Making Computers Fun Again

It’s nearly midnight, I’m supposed to be going to sleep but downstairs my Surface Pro 7+ is busy compiling a Linux kernel while installing NixOS. Getting that far required a lot of fussing about and a desk fan. And it’s great fun. I’ve not had this much entertainment from my computers since they looked like this…

This was my bedroom at home sometime in the very early 2000s. My PC’s running Linux, I’d probably sat up all night trying to reinstall it after breaking it. I learned so much about computing by doing this – when your only computer that contains instructions on how to set things up stops working, you get really really good at figuring out how to solve problems.

And it’s hard to get that today. You see due to an accident with a screwdriver when swapping the SSD in my main PC, I’m currently doing all my computering from a Chromebook and an Android tablet. It’s alright, but yeah I can’t exactly edit video or do anything too complex. I also have a Surface Pro 7+ that (used to) run Linux Mint. I picked that because some instructions I read online told me to use that to put Linux on my Surface.

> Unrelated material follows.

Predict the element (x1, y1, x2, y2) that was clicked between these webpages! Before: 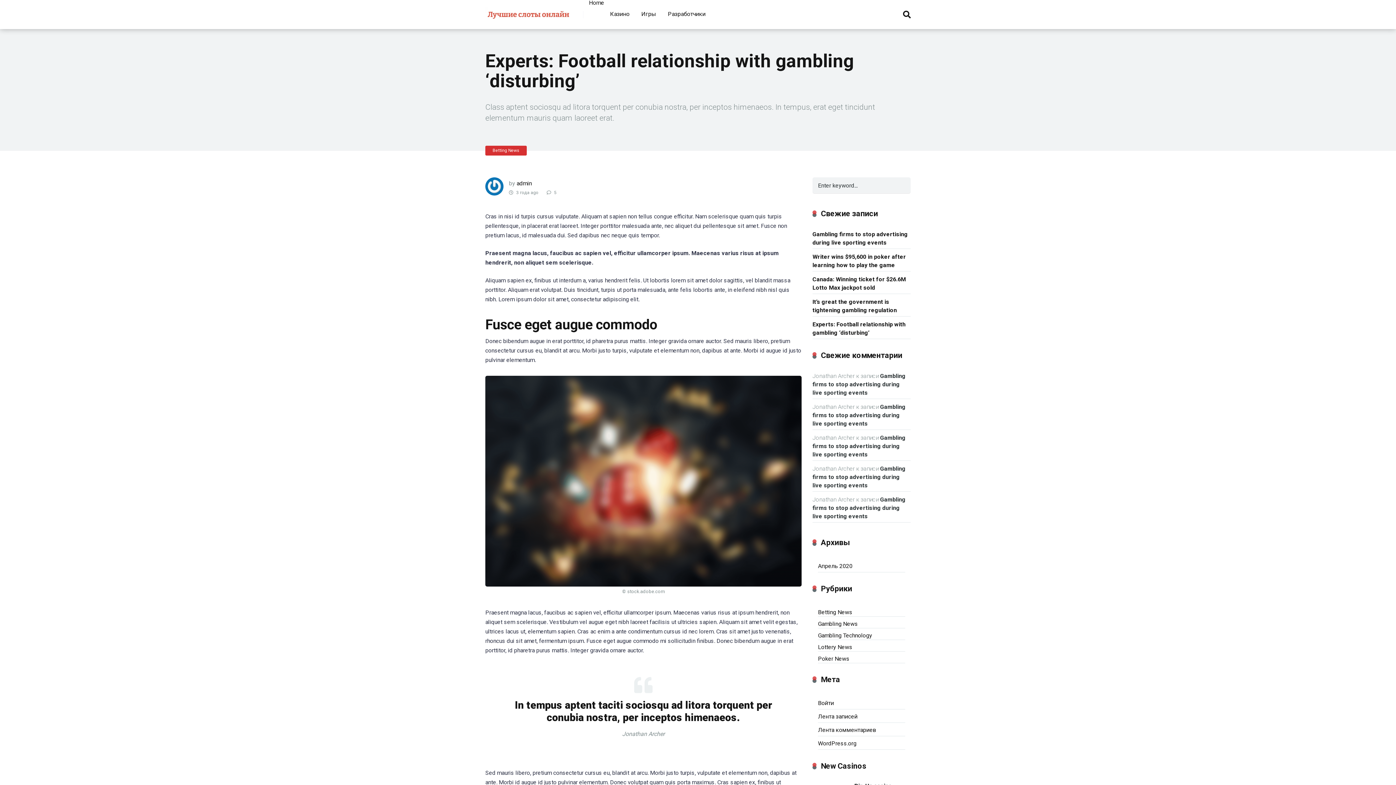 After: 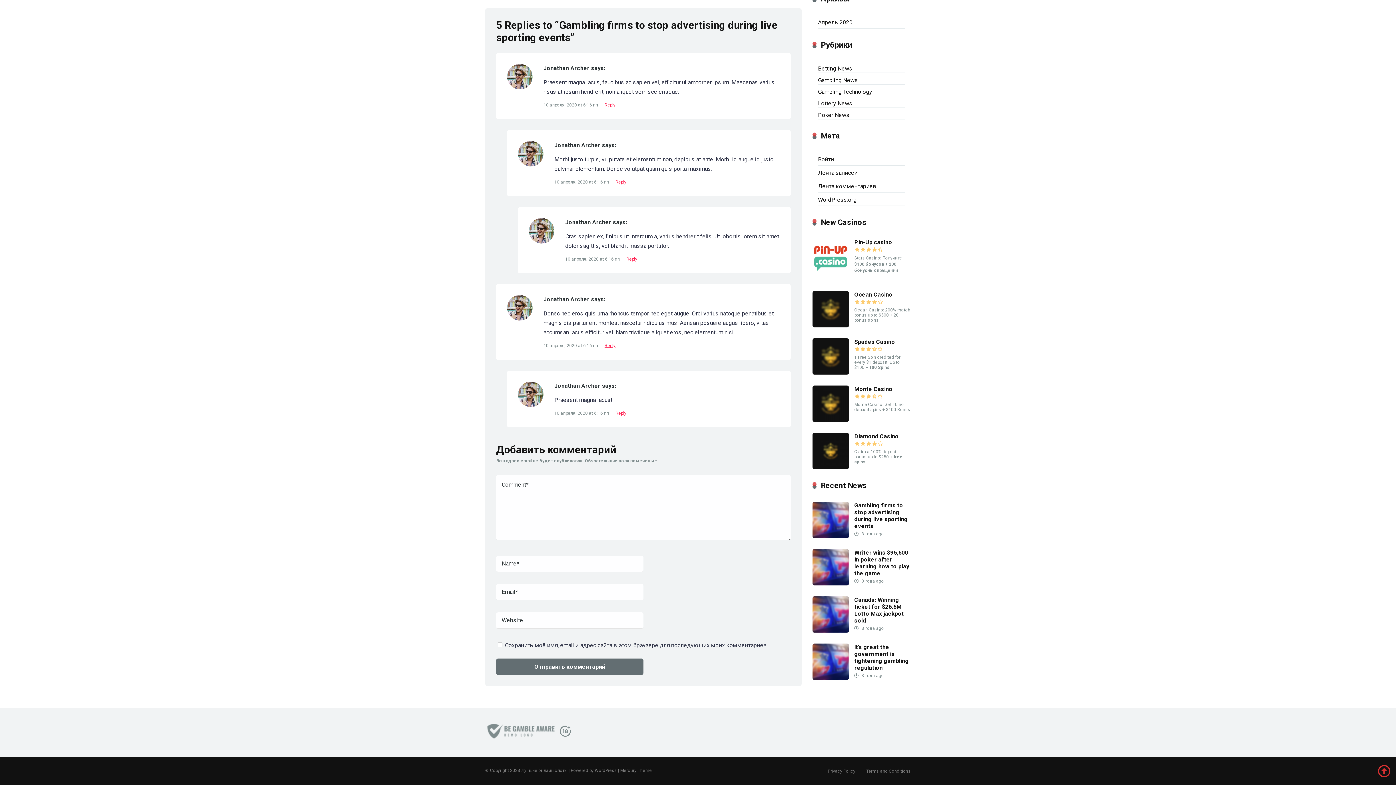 Action: bbox: (812, 403, 905, 427) label: Gambling firms to stop advertising during live sporting events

Why do I want Linux on my Surface? Why not. Modern computers are boring objects, just like modern phones. While I don’t miss fixing IRQ conflicts on my 486 or putting up with broken web browsers in 1998 era Linux, I do miss being actively engaged in the maintenance and upkeep of my computer. Now they just sort of do it all themselves and things work in a predictable and boring way. Just like Windows.

I’ve kind of fallen out with Windows. It works, it’s fine. Except some very specific irritating things and Microsoft’s insistence on shovelling unwanted features into the OS that I can’t turn off.

Since my PC died, I figured it’d be a good opportunity to switch to Linux and see if it’s improved since I last used it. I mean, my Chromebook works perfectly well, so does my SteamDeck it’s not like it was. And to get a working computer I was just going to install Kubuntu and be done with it.

But then while idly browsing YouTube I came across the whole Linux YouTube channel subculture. Videos full of faceless voices narrating over the top of neon coloured desktops, giant anti-aliased fonts, explaining how to do a thing with Linux that makes something better or happen or whatever. And it’s not server based Linux, it’s desktop Linux. Using something called NixOS, which appears to somehow be a distro exactly like what I want to use.

Somewhere in the back of my brain my 14 year old self took notice and said “why can’t we do that again? It was fun…” And so here we are with a Surface Pro installing NixOS.

It wasn’t very straight forward. After the usual farce trying to get an ISO image onto a USB stick in a way that’ll make it boot, and convincing my Surface that it really did want to boot Linux off USB I stepped through the installer… And broke it. Twice. The first time because the existing Linux install was confusing it, and it didn’t know what to do. The second time because after writing zeroes over the partition table, the installer didn’t want to make a swap partition.

Never mind, there’s a console based installation routine documented on the website. And it’s wonderful. It’s exactly what I’ve been looking for in an installer ever since Slackware and Gentoo were my favourite distros. You know you’re on to a good system when manually partitioning the disks is step 1, and step 2 is editing a config file that defines your whole system.

Now, it’s not all as straight forward as blindly copying some instructions off the web and watching text scroll up the screen. This is a Surface Pro, it’s special. It’s designed by Microsoft to run Windows. So when Windows is running on this thing it does some fundamentally important things with the hardware.

You know, like turning on the cooling fans when it gets too hot. The live NixOS environment doesn’t have the required magic kernel drivers running, so it doesn’t do that. And compiling the kernel really really stresses the system.

Turns out one of the side effects of a Surface getting hot is the screen goes a bit mad. Also the back of it becomes too hot to touch. A carefully placed floor fan has worked wonders though.

I’m off to bed. Supposedly my new computer bits come tomorrow, so if my Surface hasn’t melted I’ll get to try one of the fun features of NixOS – you can move the config from one machine to another and recreate your system with no effort.